So it's official - the UK's dismal showing at this year's Eurovision Song Contest had nothing to do with political voting. Even if only the juries had voted, the UK would still have finished in 25th and bottom place. It wasn't really the fault of the singer Josh Dubovie, who performed well enough and by all accounts was a fantastic ambassador for his country in Oslo. The problem was the song - and it's extraordinary that it should be that way round given that the BBC commissioned a big-name songwriter and paired him with an inexperienced 19-year-old performer. That Sounds Good to Me was so dated it would have been lucky to limp to seventh place in 1986. I find it almost impossible to believe that even the conventional open national selections we had pre-2004 wouldn't have turned up a better song.
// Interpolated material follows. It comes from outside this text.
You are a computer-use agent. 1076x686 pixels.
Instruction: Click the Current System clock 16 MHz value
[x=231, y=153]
So what's the solution? The BBC have tried just about every permutation over the years - an internally selected high-profile performer, but open selection for the song from 1992-94, an internally commissioned batch of songs from higher-profile-than-usual performers from 2004-08, and an internally selected song from a high-profile songwriter, with a casting show to select the performer over the last couple of years. But it has to be said the best results for the UK (both in the literal sense and in the sense of boosting the credibility of the contest) occurred in the mid-to-late 90s under the direction of the now disgraced "pop mogul" Jonathan King. That period marked a return to a conventional open selection, but with a much more proactive effort than ever before to encourage talented songwriters and performers to take part, and with the guiding principle that the national final should cover as many musical types as possible. 1995 and 1996 in particular were probably the highest-quality and most varied national finals the UK has ever had. So perhaps that's the most promising way forward - under a very different supremo, it goes without saying.
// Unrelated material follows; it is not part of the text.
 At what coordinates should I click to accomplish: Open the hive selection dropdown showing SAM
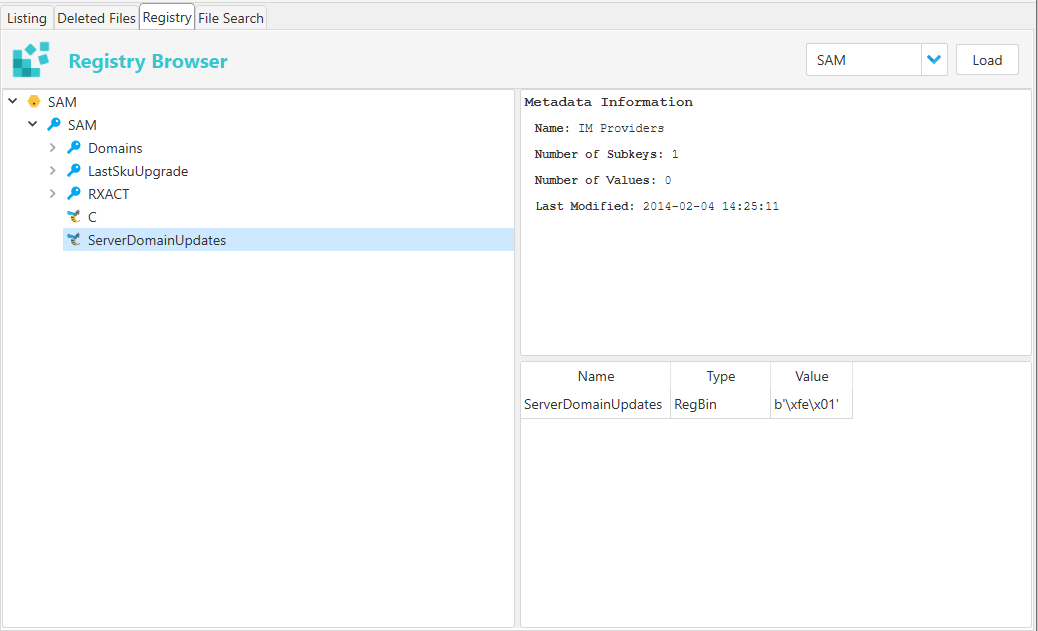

It's essential that the selection remains on primetime TV, though - the brief 1990s "golden age" was essentially brought to an end by the disastrous decision to shunt the show onto a graveyard Sunday afternoon slot. It wasn't so bad when the songs were still being initially showcased on the National Lottery show or Top of the Pops, but even that lifeline was taken away in 2000. The predictable result was a dramatic decline in the quality of songs being entered, ultimately leading to the "nul points" debacle in 2003.